Welches Flugzeug für die Langstrecke?

Kurzfristiges Ziel von Aeroitalia ist es, mit eigenen Flugzeugen und denen von Partnerunternehmen ein Streckennetz aufzubauen, in dem 2024 garantiert mehr als vier Millionen Passagiere befördert werden können. Für die im Geschäftsplan vorgesehenen Langstreckenziele liegen inzwischen Anfragen vor, die von der Fluggesellschaft genauestens geprüft werden. Die Flüge sollen starten, sobald die allgemeine Situation wieder die Buchungszahlen aus Vor-Pandemie-Jahren garantiert.

Aeroitalia möchte bei Langstreckenflügen auf Boeing 787 setzen, weiß allerdings um die Lieferzeiträume. Deshalb arbeitet der Carrier an einer Überbrückungslösung, um mindestens eine Maschine zu finden, mit der der Langstrecken-Flugbetrieb aufgenommen werden kann. Im Hinterkopf hat das Management um CEO Francesco Gaetano Intrieri Charterflüge nach Kuba, auf die Malediven und nach Kenia. Großes Interesse besteht auch an den nord- und südamerikanischen Märkten. Den aktuell nicht-geschäftsführenden Präsidenten der Aeroitalia Germán Efromovich wird es freuen. Im Januar konnte eine Vereinbarung mit World Ticket unterzeichnet werden, von der sich Aeroitalia die Stärkung der Marke auf den internationalen Märkten verspricht.

Die Boeings, die Aeroitalia einsetzt, flogen zum Teil bereits für die italienische Blue Panorama Airlines, die ihren Betrieb 2021 einstellen musste. Bild: Marco Minari

Flottenausbau erstmal ausgesetzt

Allein in diesem Sommer kann Aeroitalia auf eine Handvoll Boeing 737-800 zurück- greifen, die fünfte Maschine mit der Kennung 9H-FSJ wurde Anfang Juni in Dienst gestellt. Die Flugzeuge sind allesamt mit 189 Economy-Class-Sitzen ausgestattet. Auf Linienflügen wird eine kostenlose Bordverpflegung angeboten. Drei der 737-800 kommen auf den subventionierten sardischen Verbindungen zum Einsatz. Die ATR 72-600 von Air Connect, die noch in der vergangenen Wintersaison für Air Serbia flog, ist momentan in Forli stationiert, die Q400 von SkyAlps in Bergamo und die Boeing 737-700 von Hello-Jets in Comiso.

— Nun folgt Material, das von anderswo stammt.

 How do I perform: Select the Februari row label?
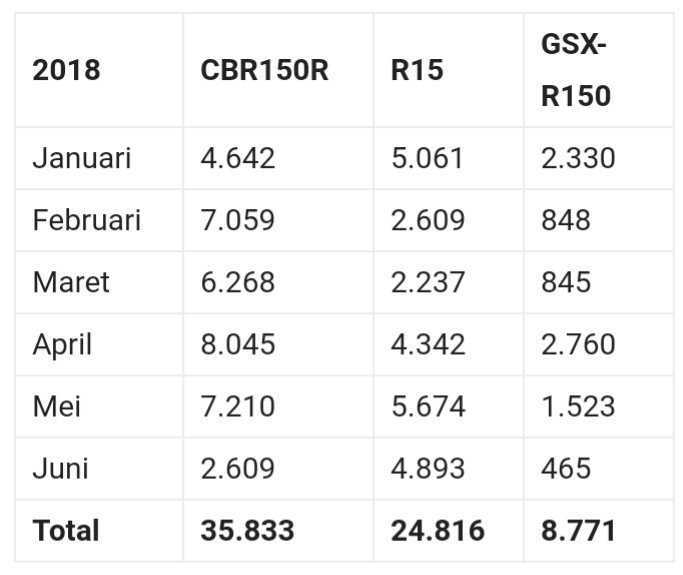(87, 220)
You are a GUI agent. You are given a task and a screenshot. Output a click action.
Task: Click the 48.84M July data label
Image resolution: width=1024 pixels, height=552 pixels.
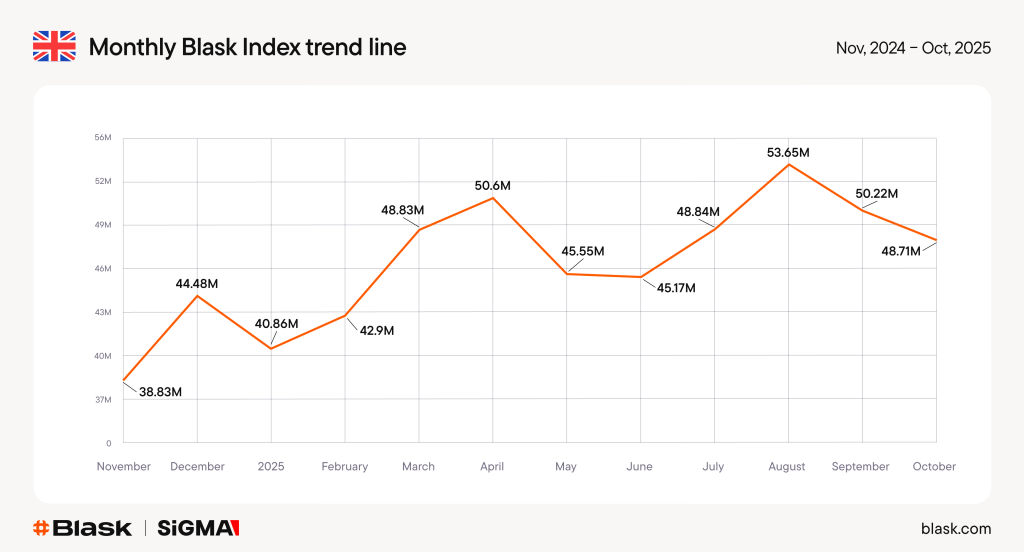[698, 212]
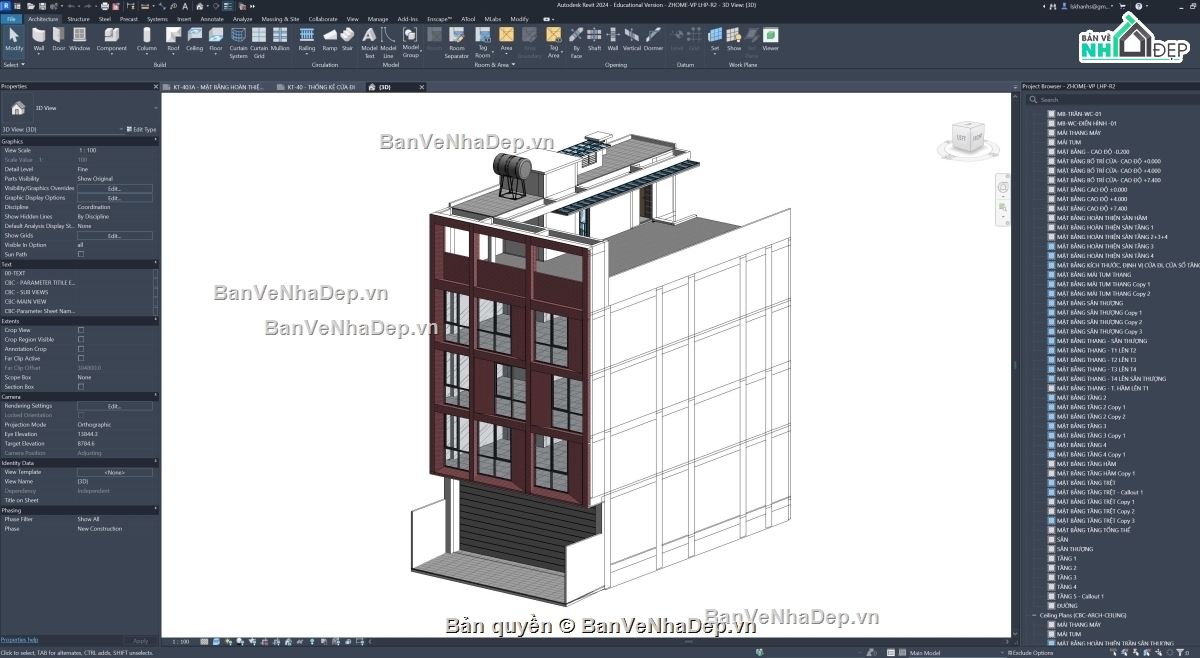Click Edit for Visibility/Graphics Overrides
Image resolution: width=1200 pixels, height=658 pixels.
click(114, 188)
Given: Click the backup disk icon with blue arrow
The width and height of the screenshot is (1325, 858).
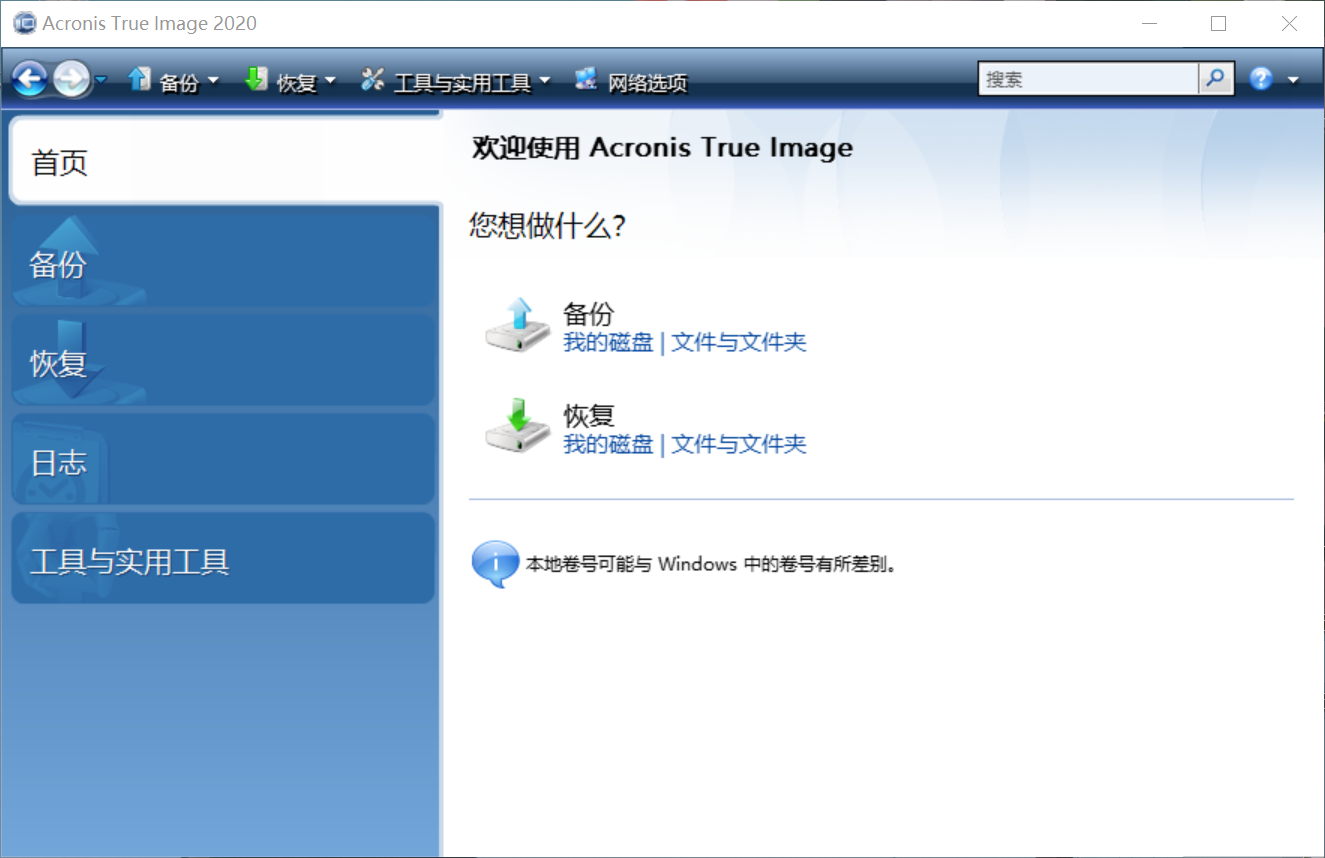Looking at the screenshot, I should 517,326.
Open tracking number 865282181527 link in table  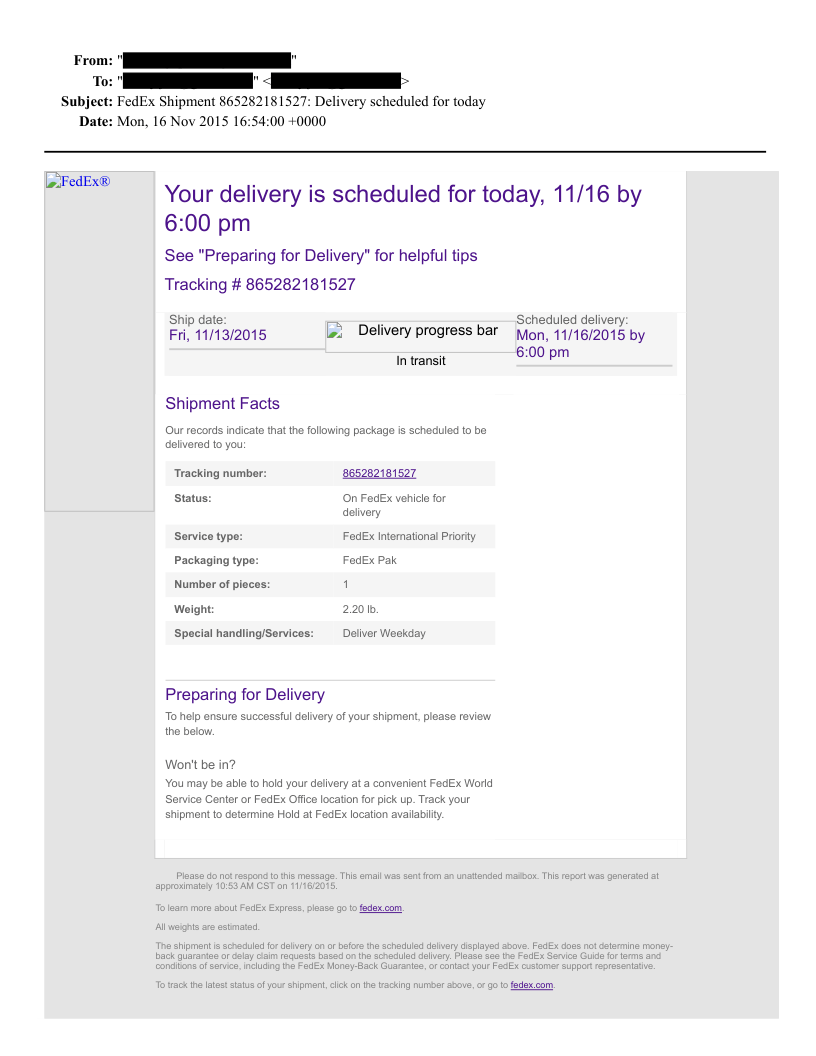tap(379, 473)
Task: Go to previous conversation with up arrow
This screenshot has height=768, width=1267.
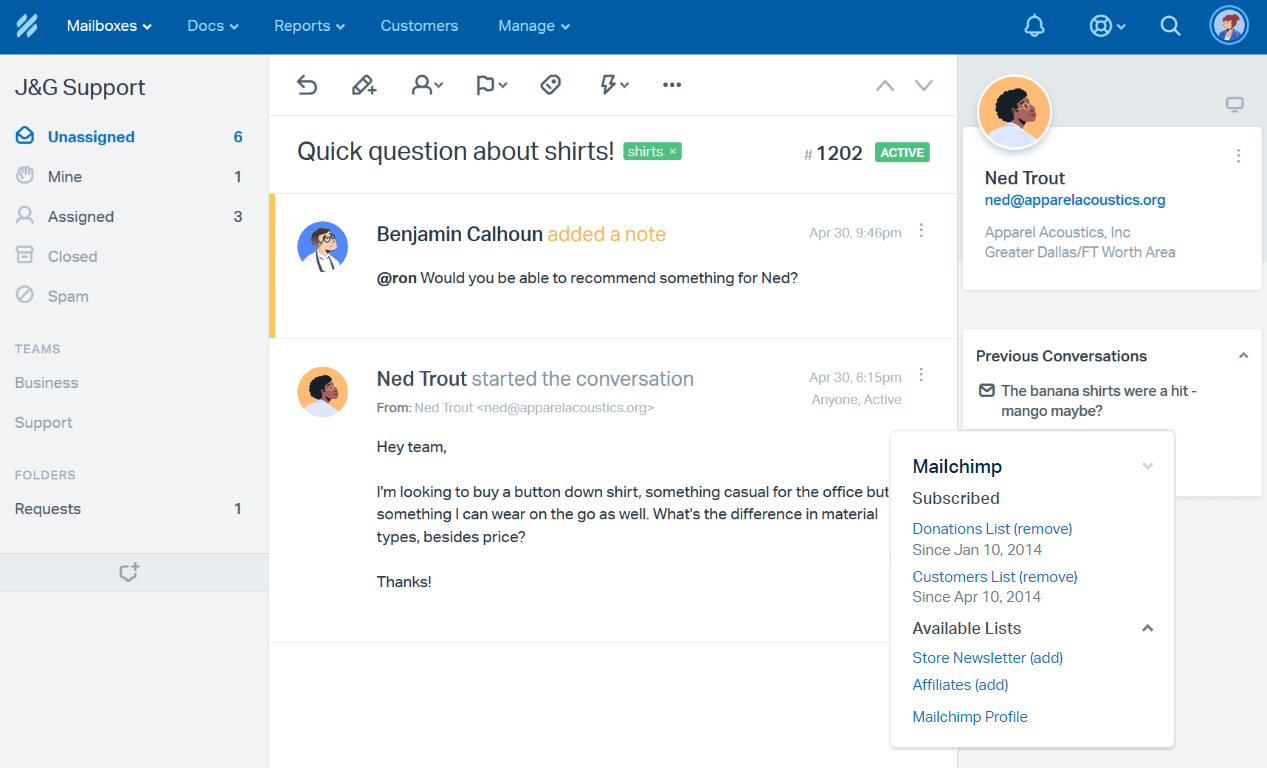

Der mehrfach angekündigte Ausbau der Flotte – eine weitere 737-800 und drei 737 MAX 8 sollen zwischen Ende dieses Jahres und 2024 von der Air Lease Corporation kommen – liegt momentan allerdings auf Eis. Aktueller denn je ist dagegen das Engagement in Sachen Klimaschutz. Aeroitalia ist beispielsweise der „Green Great Wall“ beigetreten, einem Projekt, das darauf abzielt, das Leben südlich der Sahara in der Sahelzone durch die Schaffung von Grünflächen zu verbessern.